For the comparison of RNA extraction, aliquots of a pool of serum samples containing 2.5 million genome equivalents/ml of hepatitis C virus (HCV) RNA (measured by Amplicor HCV Monitor) were processed using the kits, followed by quantitative HCV LightCyclerTM PCR. HCV PCR was performed in a solution with a total volume of 20 μl containing 5 μl of the eluates from the test kits, 2 μl 10× LightCyclerTM reverse transcription-PCR (RT-PCR) reaction mix Sybr Green 1 (LightCyclerTM RNA amplification kit Sybr Green 1; Roche Molecular Biochemicals), 1.5 mM MgCl2, 0.5 μM each oligonucleotide primer, and 0.5 μl LightCyclerTM RT-PCR enzyme mix (LightCyclerTM RNA amplification kit Sybr Green 1). The primers (sense: CCCTGTGAGGAACTWCTGTCTTCA and antisense: GGTGAC GGTCTACGAGACCT) were modified from a previous report4 and target the 5′ non-translated region of the HCV genome.

The HCV PCR thermal cycling and amplicon detection incubations used were as follows: reverse transcription and initial denaturation at 55°C for 10 minutes and 95°C for five seconds, respectively, followed by 40 cycles of 96°C for zero seconds, 55°C for five seconds, 72°C for 15 seconds, and 88°C for five seconds. Measurement of the PCR amplicon concentration at the end of the 88°C incubation was achieved as for the HBV assay.
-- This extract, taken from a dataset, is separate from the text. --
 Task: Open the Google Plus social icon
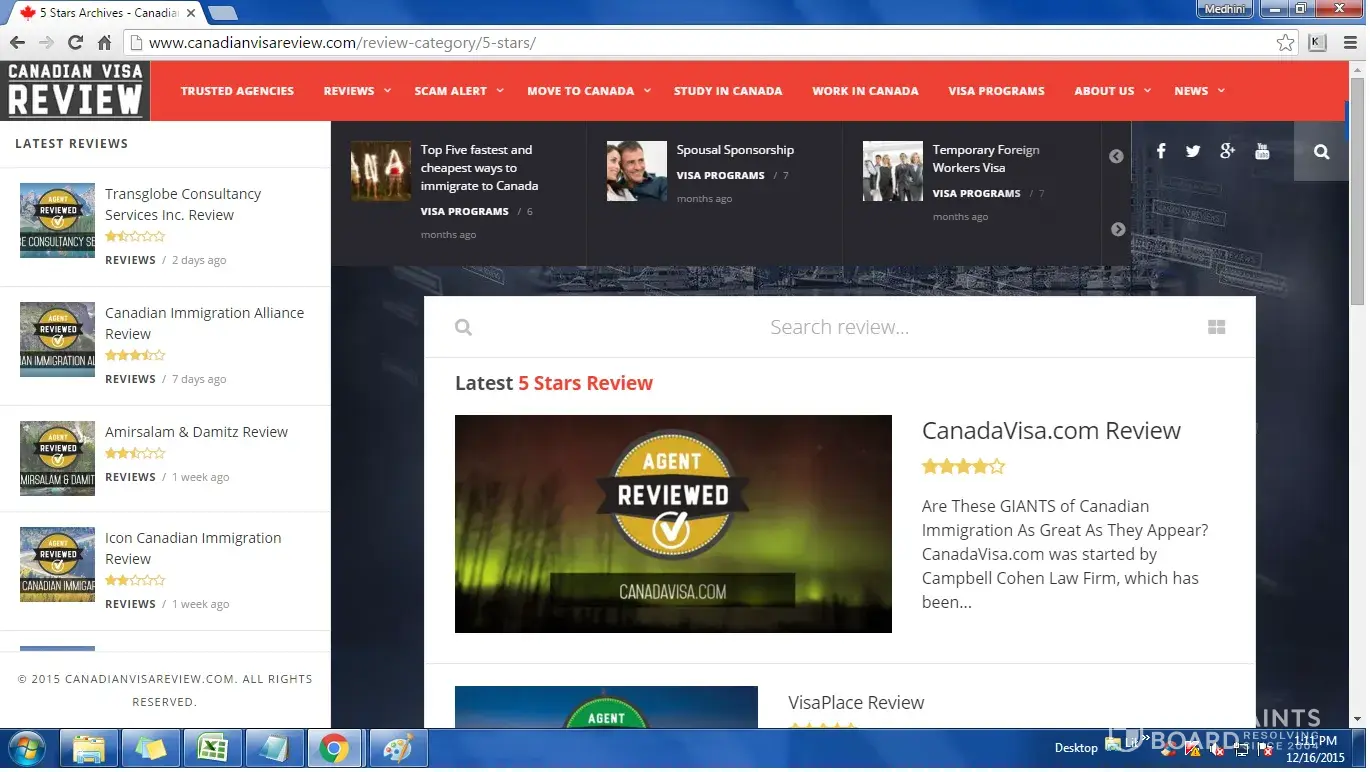click(1227, 151)
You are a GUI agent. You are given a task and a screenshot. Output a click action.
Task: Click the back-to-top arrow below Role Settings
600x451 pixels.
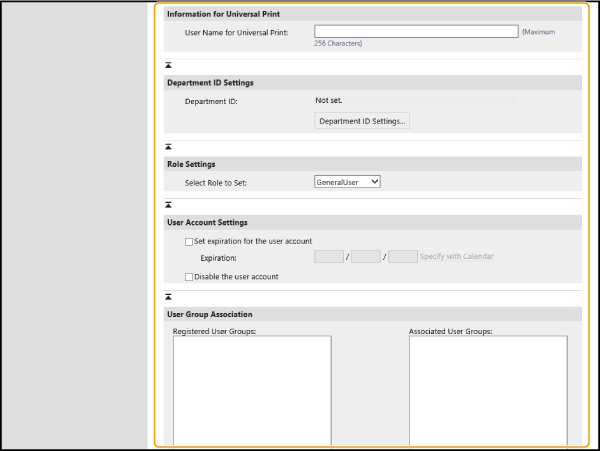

Two experiments were performed for both DNA and RNA. First, three replicates of the serum sample pools were processed in parallel with each extraction protocol and PCR performed to determine which protocol had the best recovery efficiency. Each of the replicates was amplified within a single experiment. Second, the nucleic acid from the best performing extraction protocol was diluted to make a log10 series of quantitation standards by which the relative efficiencies of the other extraction protocols could be measured using the LightCyclerTM software. An additional experiment was performed for DNA to determine the relative ability of each kit to process haemolysed serum. For this, HBV DNA negative EDTA treated whole blood was added (10% vol/vol) to aliquots of the serum sample pools before processing with the various kits.

Results

The relative concentration of HBV DNA and HCV RNA recovered from serum by the kits was measured by determining the PCR cycle at which amplicon specific fluorescence became detectable by crossing a noise band positioned above background values of fluorescence using the LightCyclerTM software (fig 1 [triangle]).

Figure 1
Demonstration of real time quantitative PCR using the LightCyclerTM instrument and software. (A, B) Relative concentrations of hepatitis B virus (HBV) DNA recovered by the kits were measured using DNA extracted with the High Pure viral nucleic acid kit ...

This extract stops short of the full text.